Tipperary Crystal Design Centre
Situated in Birdhill, the Design Centre boasts a magnificent display of Tipperary Crystal on the ground floor whilst in the Food Hall, a mouth-watering array of fine preserves, chutneys, oils and hand-made chocolates are available to tempt one and all. The Gift Department on the first floor offers a mix of Irish made products including Eden Pottery, Newbridge Cutlery and Jewellery, Linen, Rhynhart Bronze, Louise Kennedy Clothing, Scarves, Soaps and Candles. The choices are endless.
The unique diversity of the Burren’s flora has constantly attracted much attention and is at its best about mid-May or a little later.
Its extraordinary rock formations, spreading over 500 sq km, have been refereed to by many observers including General Ludlow, who led Cromwellian forces to Limerick and Clare in 1651 as “a lunar landscape”. The Limestone pavements are a direct result of glaciation and erosion. The area is rich in megalithic tombs and ring forts steeped in antiquity.
In the picturesque village of Kilfenora, The Burren Centre gives the visitor an introduction to the visual delights and ancient mysteries which await to be discovered in this unspoiled corner of Ireland.
Birr Castle Demesne and Historical Science Centre
Birr Castle, Co. Offaly Includes one of the most amazing gardens in the country with Formal Garden and River Garden.
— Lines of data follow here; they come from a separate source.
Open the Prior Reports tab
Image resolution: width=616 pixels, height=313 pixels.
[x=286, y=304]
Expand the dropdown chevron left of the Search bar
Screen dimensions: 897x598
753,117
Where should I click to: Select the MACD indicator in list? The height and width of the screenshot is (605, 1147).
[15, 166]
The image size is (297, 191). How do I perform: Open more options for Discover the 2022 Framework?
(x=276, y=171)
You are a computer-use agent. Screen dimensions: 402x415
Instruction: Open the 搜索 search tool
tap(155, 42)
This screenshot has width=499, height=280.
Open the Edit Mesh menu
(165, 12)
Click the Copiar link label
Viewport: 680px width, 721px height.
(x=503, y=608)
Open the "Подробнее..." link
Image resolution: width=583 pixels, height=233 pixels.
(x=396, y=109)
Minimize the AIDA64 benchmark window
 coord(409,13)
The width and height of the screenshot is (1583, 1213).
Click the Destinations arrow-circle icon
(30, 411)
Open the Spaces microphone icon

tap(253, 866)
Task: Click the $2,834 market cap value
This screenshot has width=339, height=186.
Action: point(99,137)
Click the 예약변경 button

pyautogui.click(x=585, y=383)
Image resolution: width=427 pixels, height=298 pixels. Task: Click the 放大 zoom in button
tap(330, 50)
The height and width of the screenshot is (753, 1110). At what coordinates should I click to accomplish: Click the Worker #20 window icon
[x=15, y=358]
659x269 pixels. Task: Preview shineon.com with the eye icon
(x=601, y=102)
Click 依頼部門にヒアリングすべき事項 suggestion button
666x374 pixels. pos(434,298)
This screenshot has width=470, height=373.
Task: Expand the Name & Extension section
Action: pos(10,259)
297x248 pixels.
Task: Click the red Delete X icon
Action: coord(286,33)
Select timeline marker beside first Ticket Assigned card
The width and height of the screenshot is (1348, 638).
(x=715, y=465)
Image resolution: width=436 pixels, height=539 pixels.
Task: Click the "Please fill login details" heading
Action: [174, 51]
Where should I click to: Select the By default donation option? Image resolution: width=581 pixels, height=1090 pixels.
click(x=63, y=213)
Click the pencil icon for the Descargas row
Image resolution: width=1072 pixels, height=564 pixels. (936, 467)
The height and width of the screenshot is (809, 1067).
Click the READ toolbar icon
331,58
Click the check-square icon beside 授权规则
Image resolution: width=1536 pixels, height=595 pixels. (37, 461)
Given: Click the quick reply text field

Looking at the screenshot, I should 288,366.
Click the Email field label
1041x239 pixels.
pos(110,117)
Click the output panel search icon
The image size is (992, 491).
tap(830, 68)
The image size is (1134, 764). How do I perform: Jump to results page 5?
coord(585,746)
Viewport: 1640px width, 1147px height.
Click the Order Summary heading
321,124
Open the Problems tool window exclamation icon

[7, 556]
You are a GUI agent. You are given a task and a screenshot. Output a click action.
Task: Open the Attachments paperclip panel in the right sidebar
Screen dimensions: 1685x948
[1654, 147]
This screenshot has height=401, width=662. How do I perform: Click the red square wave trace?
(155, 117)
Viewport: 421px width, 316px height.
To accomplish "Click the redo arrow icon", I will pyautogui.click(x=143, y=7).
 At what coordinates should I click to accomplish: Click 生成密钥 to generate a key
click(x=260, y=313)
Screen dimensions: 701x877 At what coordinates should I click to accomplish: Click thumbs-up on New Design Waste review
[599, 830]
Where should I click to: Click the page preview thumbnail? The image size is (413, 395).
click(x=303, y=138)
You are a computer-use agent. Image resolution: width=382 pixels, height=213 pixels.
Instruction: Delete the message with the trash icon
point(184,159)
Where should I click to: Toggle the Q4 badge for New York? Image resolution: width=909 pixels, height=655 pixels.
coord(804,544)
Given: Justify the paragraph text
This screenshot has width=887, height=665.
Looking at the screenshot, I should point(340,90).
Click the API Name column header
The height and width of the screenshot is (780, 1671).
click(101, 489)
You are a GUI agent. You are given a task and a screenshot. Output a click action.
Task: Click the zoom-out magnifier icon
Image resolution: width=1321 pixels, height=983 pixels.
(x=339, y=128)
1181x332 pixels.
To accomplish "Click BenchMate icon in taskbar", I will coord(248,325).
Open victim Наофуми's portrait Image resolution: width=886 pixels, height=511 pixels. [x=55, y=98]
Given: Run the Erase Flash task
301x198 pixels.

It is a parkland with thousands of rare trees and plants collected all over the world, rivers, a lake and waterfall.
In the grounds is the Great Telescope, built by the third Earl of Rosse in the 1840s. It was the largest in the world for 70 years. The Historic Science Centre is a superb visit. It contains astronomical instruments, cameras, photographs and photographic equiptment used by the third and fourth Earls and Mary, Countess of Rosse, in the middle and late 1800s.
The impressive castle at Portumna was the seat of the Clanricarde Burkes, for so long the most important landowners in County Galway. It was completed c. 1617 by Richard Burke, 4th Earl of Clanricarde, but was accidentally destroyed by fire in 1826. The Office of Public Works has been involved in its restoration in recent times.
Killaloe Heritage Centre
Regal Killaloe, once the capital of Ireland as the 11th century seat of heroic King Brian Boru is at the south-west tip of Lough Derg. The heritage centre comprises a tourist information office, crafts centre and an exhibition tracing the history of Killaloe from the 10th century to the present day including it’s strong nautical links with Lough Derg, the largest of the River Shannon Lakes.